Но ведь и этим вопросом задавался Толстой в «Исповеди»: как ему быть, если нет в нем наивной веры простых мужиков, которой он даже «завидовал»?
Мы не знаем, читал ли Иоанн Кронштадтский «Исповедь» Толстого, как не знаем, читал ли он «Войну и мир» и «Анну Каренину». Все его признания художественного таланта Толстого были в общем-то весьма ритуальными и формальными, как, увы, ритуальны и формальны почти все подобные реверансы церковных оппонентов Толстого, которые не преминут поклониться его художественному гению, прежде чем начать обличение. Получается довольно странная картина: Господь наградил человека невероятным художественным гением, но скрыл от него духовный свет, сделал его «слепцом», который при этом поразительным образом видит насквозь людей, постигает их мысли и чувства, выражая это в выдающихся художественных творениях. Как это может быть?!

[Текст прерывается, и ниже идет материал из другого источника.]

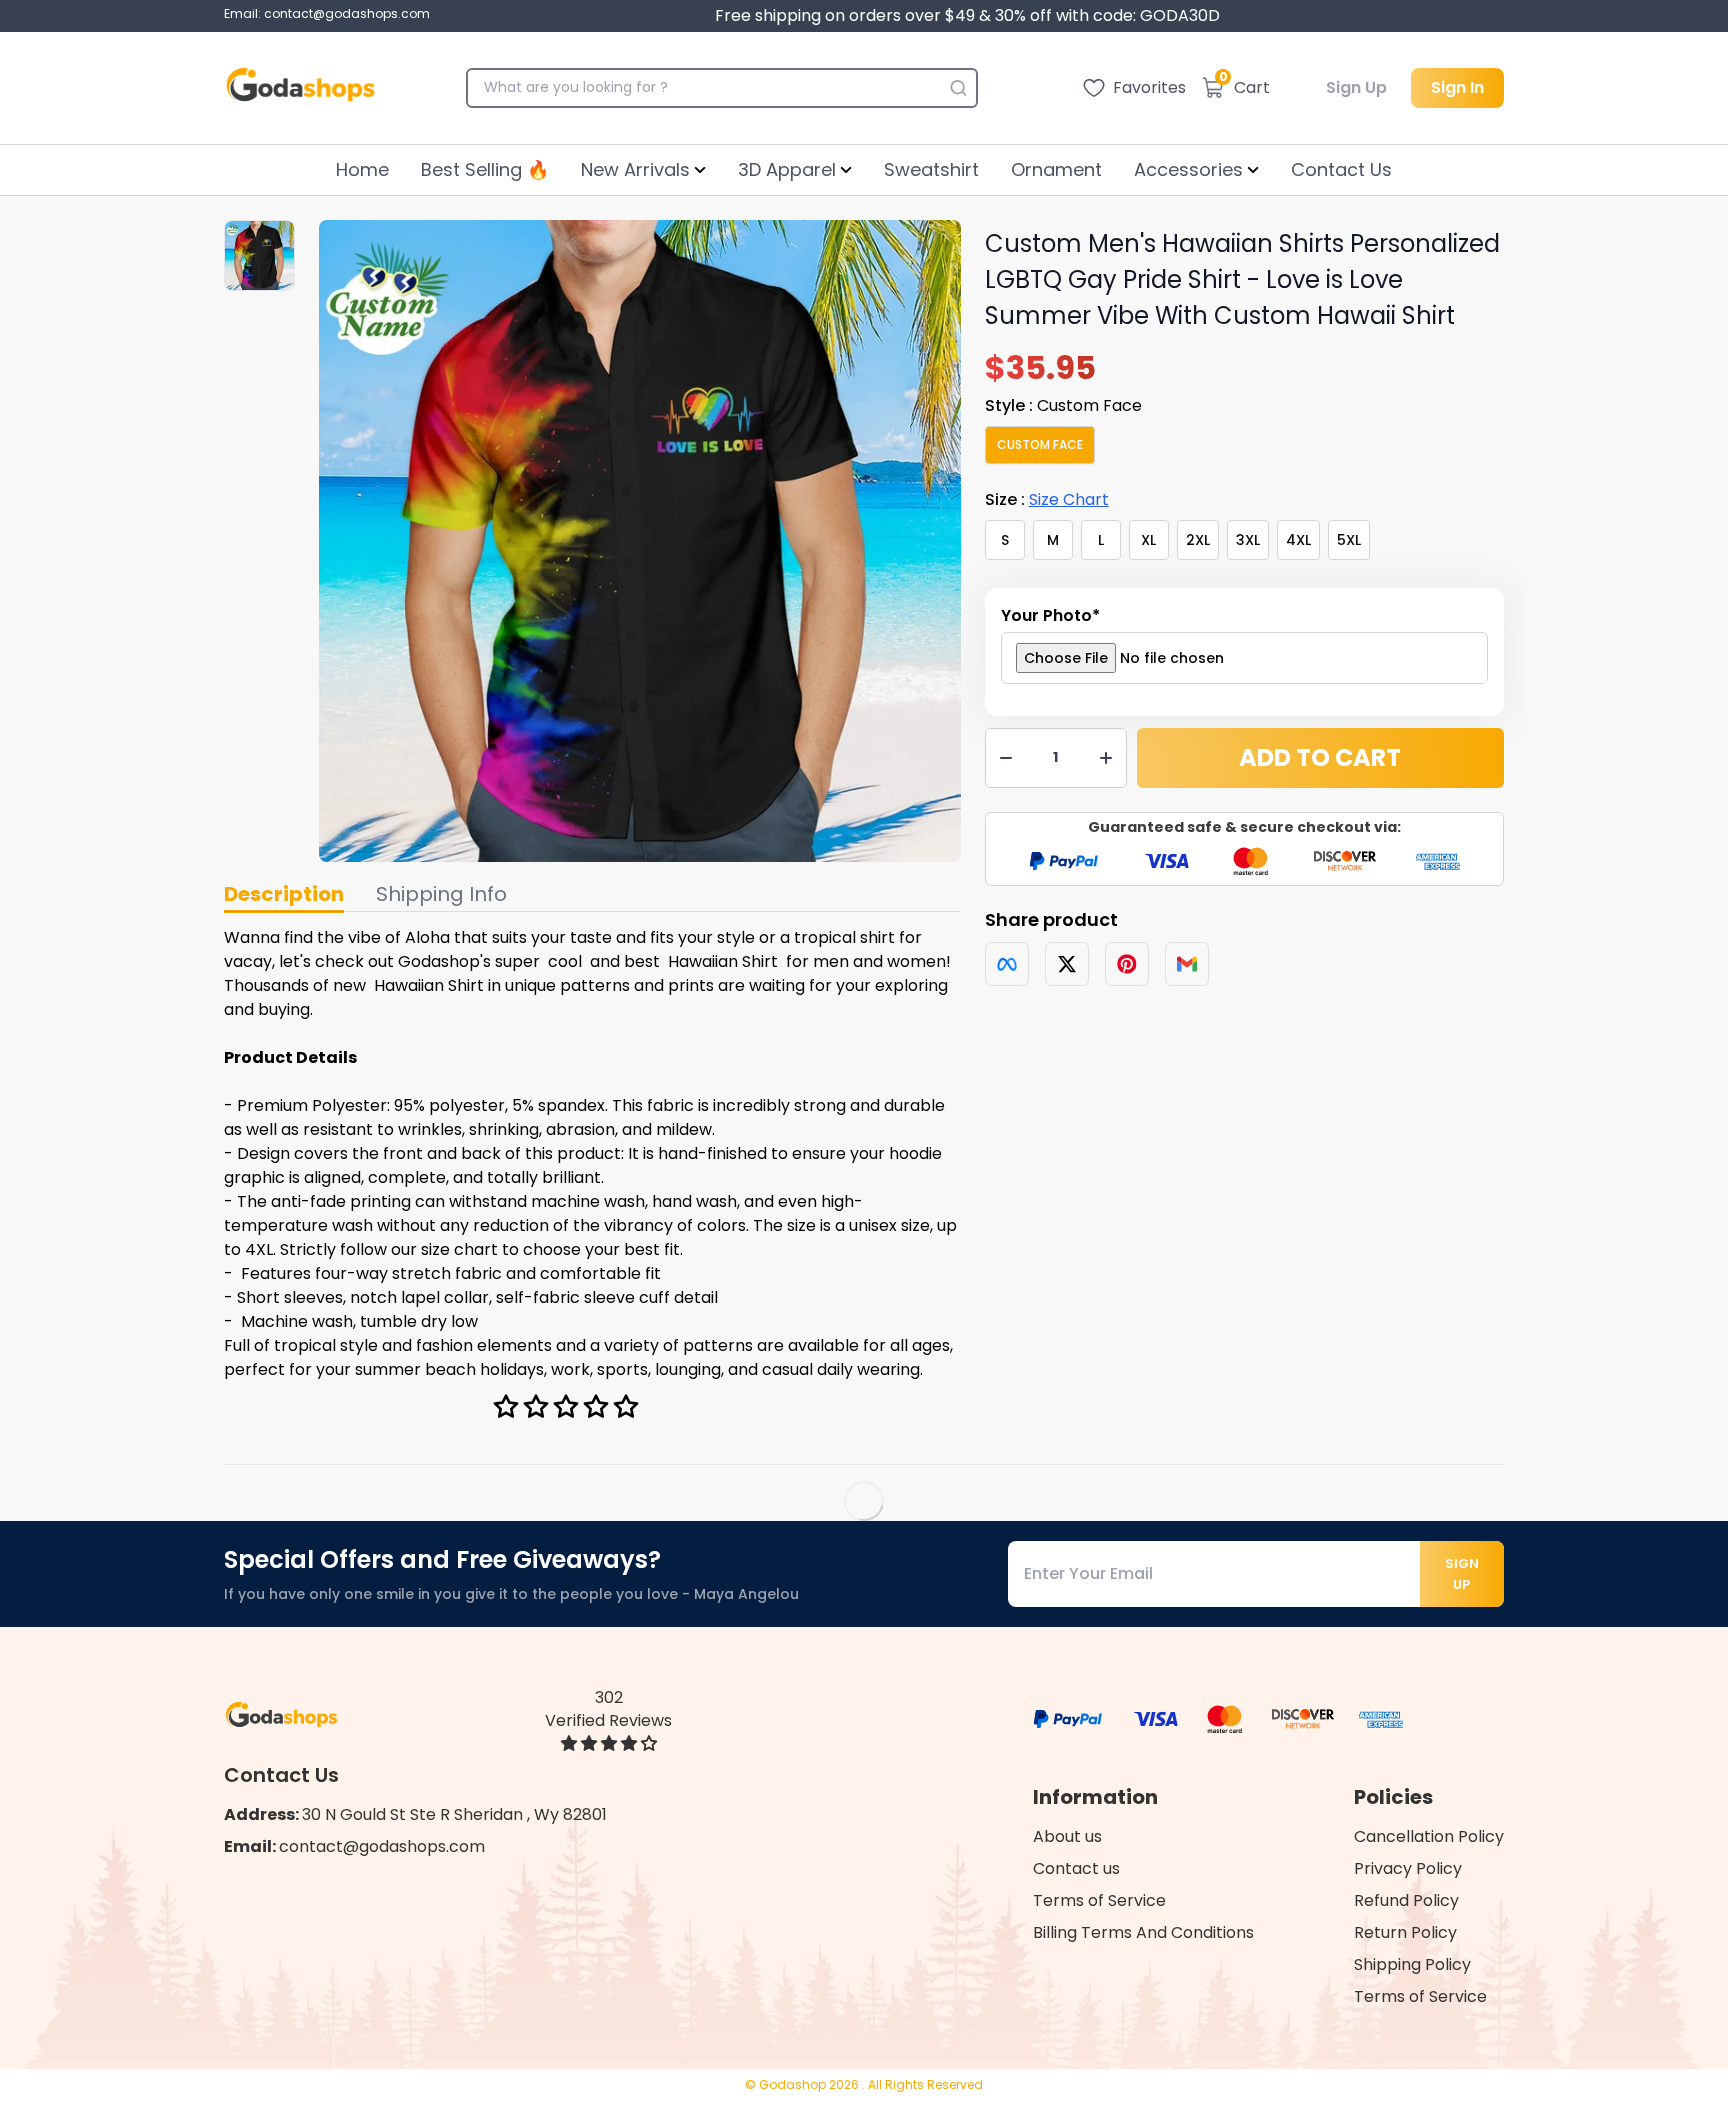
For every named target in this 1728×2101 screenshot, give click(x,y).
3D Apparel (787, 169)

«И то правда, что Толстой – колосс, – пишет Иоанн Кронштадтский в одной из статей против «колосса», – но в своей сфере, в области литературы романтической и драматической, а в области религиозной он настоящий пигмей, ничего не смыслящий». На основании этих слов вряд ли можно согласиться с Филиппом Ильяшенко, что «отец Иоанн чтил Толстого как большого писателя». Конечно, не чтил, а всего лишь признавал, что где-то там, в области какой-то «романтической» литературы у Толстого есть какие-то особые заслуги, но всё это сущая ерунда для сферы религиозной. Весьма чувствительный к духовной трагедии Толстого, Иоанн Кронштадтский, по-видимому, был совершенно равнодушен к его художественным исканиям. Да это и неудивительно. Отец Иоанн почти не читал художественной литературы, имел самые приблизительные о ней представления и мог, например, всерьез пообещать Константину Фофанову, который лично ему понравился, славу Пушкина.
Иоанна Кронштадтского мало волнует, что Толстой – большой писатель. Но что его действительно сильно задевает, так то, что Толстой – граф! Почти во всех выступлениях отца Иоанна против Толстого звучит этот акцент: граф! граф!
В глазах отца Иоанна Толстой – самый дерзкий из среды «образованных» людей, которые смеются над невежеством простого народа, находящего в Церкви не только утешение, но и образование, и просвещение.
Отца Иоанна всерьез волнует то, что религиозное просвещение в России объективно отстает от просвещения светского, проигрывает ему, несмотря на все старания Церкви. «Ныне, с развитием светской письменности или литературы и крайнего умножения книг по разным житейским, мирским предметам и периодических или ежедневных журналов и летучих листков, слово Божие отошло на задний план и читается и слушается почти только в церквах да разве в некоторых благочестивых домах, несмотря на то что слово Божие печатается в сотнях тысяч экземпляров по самой дешевой цене…» – возмущается он.